Warfare Is More Than Just Bullets

The fate of Taiwan is a hot topic in Washington these days. The clear and present danger from Beijing is growing. Less clear is the extent to which America is willing to rise to Taipei’s defense. Secretary of State Anthony Blinken said this week that the U.S. would take “action” if the Chinese Communist Party (CCP) decided to use force against the tiny island nation, but no one really knows what that would entail. 

Much of the discussion surrounding America’s commitment to Taiwan, or lack thereof, focuses on the possibility of a full-scale invasion by China’s military. Given the Chinese military’s increasingly aggressive behavior just off Taiwan’s shores, this concern is well-placed. But a large-scale offensive is only one scenario policymakers are currently weighing. 

According to a new report published by Taiwan’s Ministry of National Defense, the CCP’s goal is “seizing Taiwan without a fight.” How? The answer lies in the CCP’s “Three Warfares” doctrine. 

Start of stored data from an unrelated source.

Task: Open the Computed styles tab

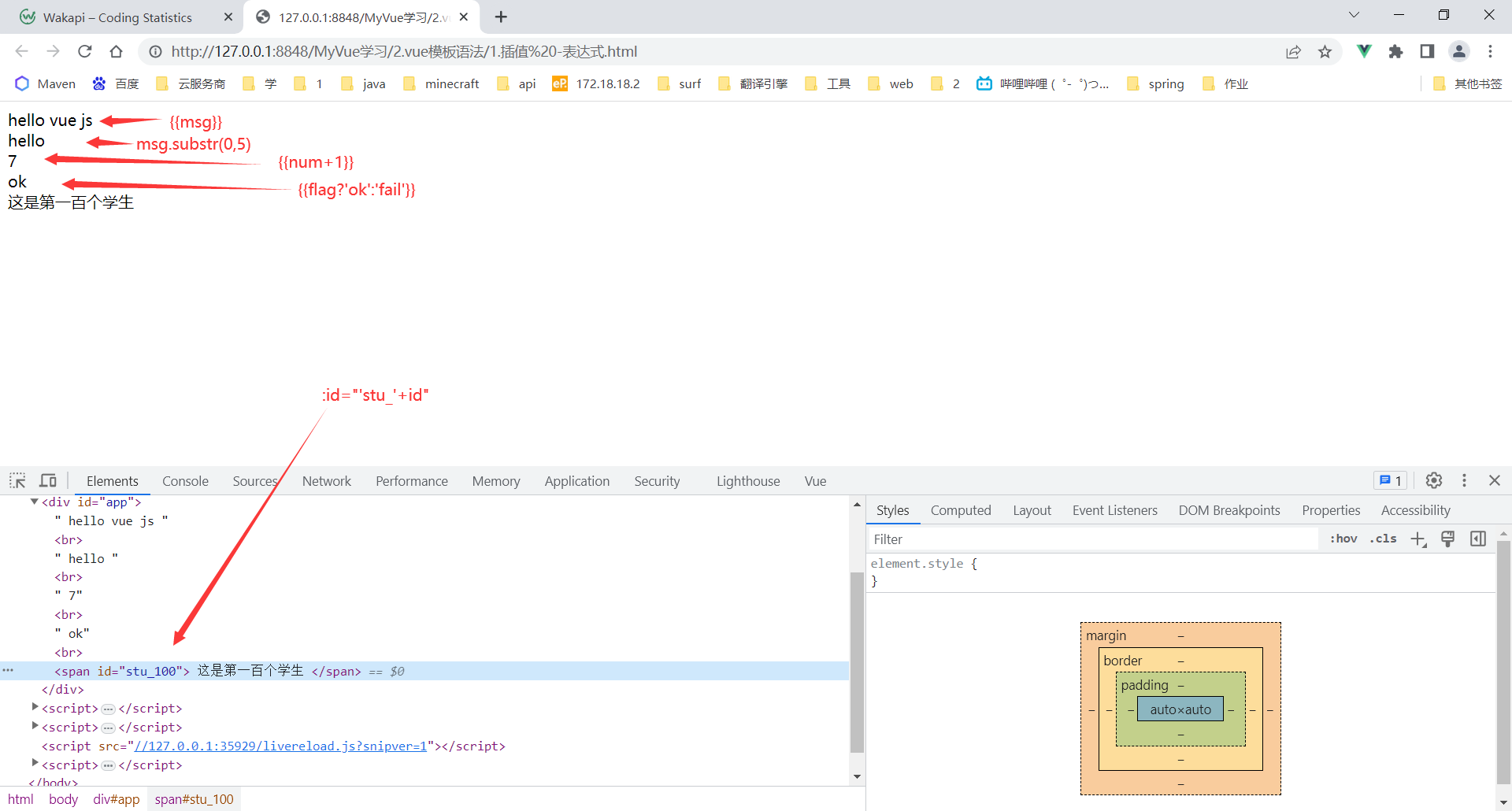Action: [961, 510]
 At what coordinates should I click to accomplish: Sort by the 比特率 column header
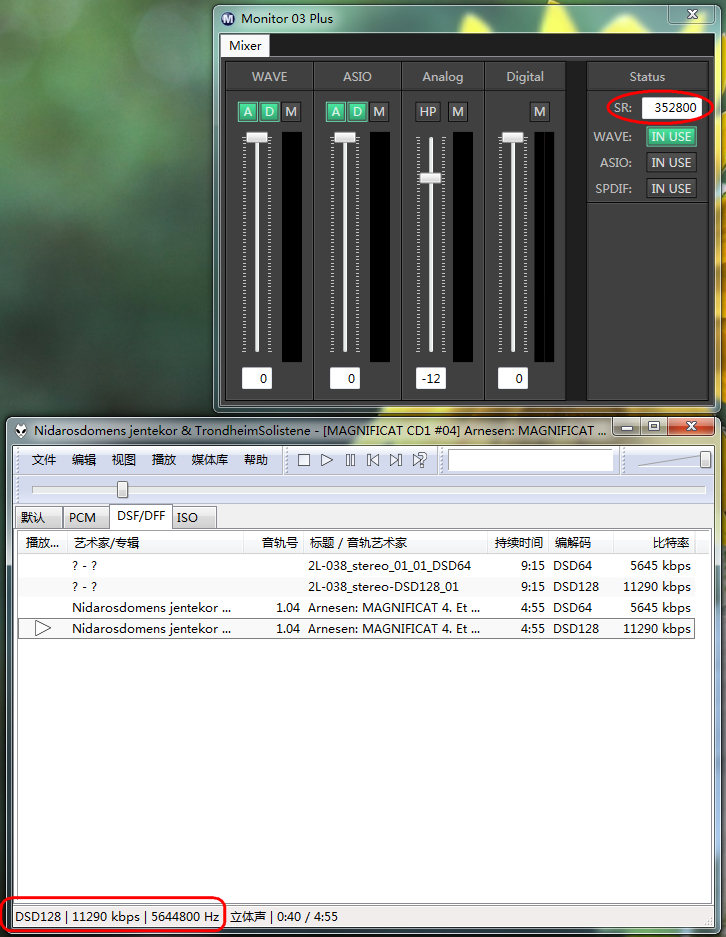670,543
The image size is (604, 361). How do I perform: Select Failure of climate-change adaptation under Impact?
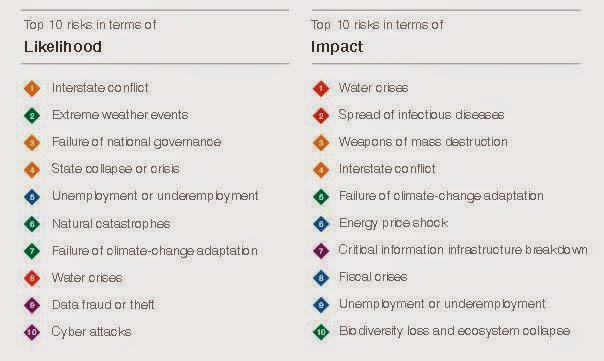coord(441,196)
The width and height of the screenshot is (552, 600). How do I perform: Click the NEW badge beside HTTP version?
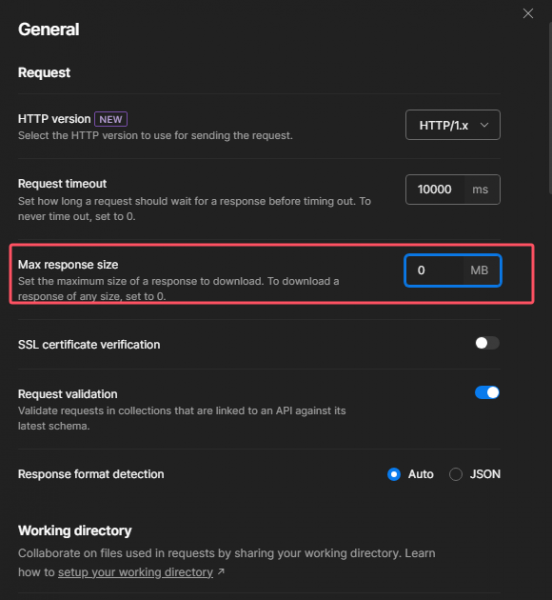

The “Three Warfares” concept is also discussed in the U.S. Department of Defense’s (DoD) annual report on China, which was submitted to Congress earlier this month. The Pentagon explains that China’s People’s Liberation Army (PLA) began developing the strategy as early as 2003. The PLA’s intent is “to demoralize adversaries and influence foreign and domestic public opinion during conflicts.” Simply put, the PLA wants to undermine its adversaries willingness to fight even before the battle begins.